EXERCISE INSTRUCTIONS = The listing below is the input. Say how many of its lines contain "will", giving the number alone.

INFORMATION SUPPLIED =
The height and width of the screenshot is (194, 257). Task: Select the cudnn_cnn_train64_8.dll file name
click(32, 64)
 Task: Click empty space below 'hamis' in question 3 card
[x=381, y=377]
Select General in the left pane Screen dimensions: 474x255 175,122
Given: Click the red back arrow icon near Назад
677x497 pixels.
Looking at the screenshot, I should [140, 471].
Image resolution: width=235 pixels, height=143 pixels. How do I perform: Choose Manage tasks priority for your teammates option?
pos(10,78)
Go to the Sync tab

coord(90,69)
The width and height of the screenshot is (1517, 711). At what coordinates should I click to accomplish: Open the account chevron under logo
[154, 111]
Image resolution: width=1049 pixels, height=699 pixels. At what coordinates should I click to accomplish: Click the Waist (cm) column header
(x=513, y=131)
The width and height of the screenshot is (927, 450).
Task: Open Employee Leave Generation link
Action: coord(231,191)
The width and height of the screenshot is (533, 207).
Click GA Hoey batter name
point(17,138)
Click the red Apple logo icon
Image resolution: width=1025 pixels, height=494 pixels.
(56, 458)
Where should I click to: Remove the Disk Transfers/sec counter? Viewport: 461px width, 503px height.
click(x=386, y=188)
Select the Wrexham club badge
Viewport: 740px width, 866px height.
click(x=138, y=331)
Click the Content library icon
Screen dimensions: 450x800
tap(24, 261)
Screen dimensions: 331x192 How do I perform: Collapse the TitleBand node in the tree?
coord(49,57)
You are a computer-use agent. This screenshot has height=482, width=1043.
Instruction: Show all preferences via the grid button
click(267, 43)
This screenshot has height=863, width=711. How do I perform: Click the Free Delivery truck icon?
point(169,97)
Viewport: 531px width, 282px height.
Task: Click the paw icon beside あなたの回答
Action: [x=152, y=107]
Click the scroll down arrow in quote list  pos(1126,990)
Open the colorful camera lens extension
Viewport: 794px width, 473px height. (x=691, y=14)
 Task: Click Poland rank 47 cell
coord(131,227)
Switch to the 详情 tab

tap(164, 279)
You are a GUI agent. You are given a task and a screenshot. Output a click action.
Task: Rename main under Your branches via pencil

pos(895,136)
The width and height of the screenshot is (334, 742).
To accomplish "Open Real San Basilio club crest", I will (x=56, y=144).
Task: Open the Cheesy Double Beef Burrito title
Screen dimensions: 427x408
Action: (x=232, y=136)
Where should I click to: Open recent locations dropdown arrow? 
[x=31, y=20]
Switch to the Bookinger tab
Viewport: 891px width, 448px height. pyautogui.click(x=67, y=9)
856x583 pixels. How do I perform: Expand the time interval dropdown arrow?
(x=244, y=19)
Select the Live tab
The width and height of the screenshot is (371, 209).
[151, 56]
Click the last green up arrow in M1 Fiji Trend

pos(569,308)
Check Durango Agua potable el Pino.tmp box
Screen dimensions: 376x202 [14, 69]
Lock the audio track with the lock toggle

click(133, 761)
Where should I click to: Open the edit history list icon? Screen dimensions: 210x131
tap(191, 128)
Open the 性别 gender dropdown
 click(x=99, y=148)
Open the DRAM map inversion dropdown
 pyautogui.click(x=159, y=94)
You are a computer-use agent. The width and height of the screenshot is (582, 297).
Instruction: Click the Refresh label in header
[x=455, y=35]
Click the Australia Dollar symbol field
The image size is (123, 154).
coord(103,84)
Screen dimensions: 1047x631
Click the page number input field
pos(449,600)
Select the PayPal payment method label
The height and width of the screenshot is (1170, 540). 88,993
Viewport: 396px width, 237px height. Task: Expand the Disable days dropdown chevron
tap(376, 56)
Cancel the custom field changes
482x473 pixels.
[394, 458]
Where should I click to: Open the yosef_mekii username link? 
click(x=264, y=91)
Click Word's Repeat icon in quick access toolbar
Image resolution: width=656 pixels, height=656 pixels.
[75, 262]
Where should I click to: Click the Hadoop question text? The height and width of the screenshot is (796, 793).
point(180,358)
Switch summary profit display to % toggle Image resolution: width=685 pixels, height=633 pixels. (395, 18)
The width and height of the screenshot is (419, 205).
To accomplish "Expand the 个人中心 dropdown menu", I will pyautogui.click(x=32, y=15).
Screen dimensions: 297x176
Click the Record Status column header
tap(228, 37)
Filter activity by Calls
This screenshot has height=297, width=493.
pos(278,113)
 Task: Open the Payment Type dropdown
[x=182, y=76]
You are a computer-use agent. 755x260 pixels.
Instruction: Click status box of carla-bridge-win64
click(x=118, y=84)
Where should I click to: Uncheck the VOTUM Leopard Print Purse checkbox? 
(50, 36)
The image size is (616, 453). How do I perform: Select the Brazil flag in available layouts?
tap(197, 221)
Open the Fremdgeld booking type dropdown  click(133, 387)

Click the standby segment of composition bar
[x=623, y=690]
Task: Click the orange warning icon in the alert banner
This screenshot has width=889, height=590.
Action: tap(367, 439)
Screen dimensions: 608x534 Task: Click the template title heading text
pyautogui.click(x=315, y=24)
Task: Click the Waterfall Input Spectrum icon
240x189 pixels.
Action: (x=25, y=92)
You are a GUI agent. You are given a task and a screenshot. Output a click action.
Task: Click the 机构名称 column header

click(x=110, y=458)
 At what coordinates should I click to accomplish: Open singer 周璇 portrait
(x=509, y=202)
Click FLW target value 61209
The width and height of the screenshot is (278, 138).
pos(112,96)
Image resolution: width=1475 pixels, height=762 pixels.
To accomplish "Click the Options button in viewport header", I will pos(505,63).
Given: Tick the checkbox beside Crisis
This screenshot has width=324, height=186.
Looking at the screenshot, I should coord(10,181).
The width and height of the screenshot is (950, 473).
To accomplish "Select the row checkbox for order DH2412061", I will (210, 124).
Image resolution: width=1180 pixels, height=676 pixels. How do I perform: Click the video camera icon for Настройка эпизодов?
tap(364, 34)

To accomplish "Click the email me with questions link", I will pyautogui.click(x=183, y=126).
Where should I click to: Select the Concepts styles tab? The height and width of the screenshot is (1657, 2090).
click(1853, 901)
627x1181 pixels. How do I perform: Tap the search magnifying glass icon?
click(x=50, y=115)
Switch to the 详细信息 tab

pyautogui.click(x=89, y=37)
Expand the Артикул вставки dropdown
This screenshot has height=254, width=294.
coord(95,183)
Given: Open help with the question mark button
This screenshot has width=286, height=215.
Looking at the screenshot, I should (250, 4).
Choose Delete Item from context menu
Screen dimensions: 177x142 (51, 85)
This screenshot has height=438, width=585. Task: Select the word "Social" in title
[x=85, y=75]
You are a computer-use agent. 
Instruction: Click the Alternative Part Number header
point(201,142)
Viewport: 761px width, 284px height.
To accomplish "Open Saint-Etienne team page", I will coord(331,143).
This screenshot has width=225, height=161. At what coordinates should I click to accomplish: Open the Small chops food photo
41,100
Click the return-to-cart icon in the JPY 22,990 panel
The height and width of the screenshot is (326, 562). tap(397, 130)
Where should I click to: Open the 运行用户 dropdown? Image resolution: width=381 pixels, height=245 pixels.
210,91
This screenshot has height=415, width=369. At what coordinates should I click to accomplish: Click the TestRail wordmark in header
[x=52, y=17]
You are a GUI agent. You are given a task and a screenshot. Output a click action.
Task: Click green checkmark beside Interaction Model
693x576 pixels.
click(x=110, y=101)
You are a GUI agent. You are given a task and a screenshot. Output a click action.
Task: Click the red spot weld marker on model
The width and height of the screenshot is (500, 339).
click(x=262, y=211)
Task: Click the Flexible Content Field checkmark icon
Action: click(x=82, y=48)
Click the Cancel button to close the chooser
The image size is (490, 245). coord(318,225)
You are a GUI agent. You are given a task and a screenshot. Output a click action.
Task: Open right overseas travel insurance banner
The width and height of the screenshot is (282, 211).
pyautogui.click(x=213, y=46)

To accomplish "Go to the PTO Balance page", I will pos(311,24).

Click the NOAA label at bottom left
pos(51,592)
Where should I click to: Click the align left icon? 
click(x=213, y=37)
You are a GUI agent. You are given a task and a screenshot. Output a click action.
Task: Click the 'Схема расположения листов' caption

RESULT OF THE TASK = 7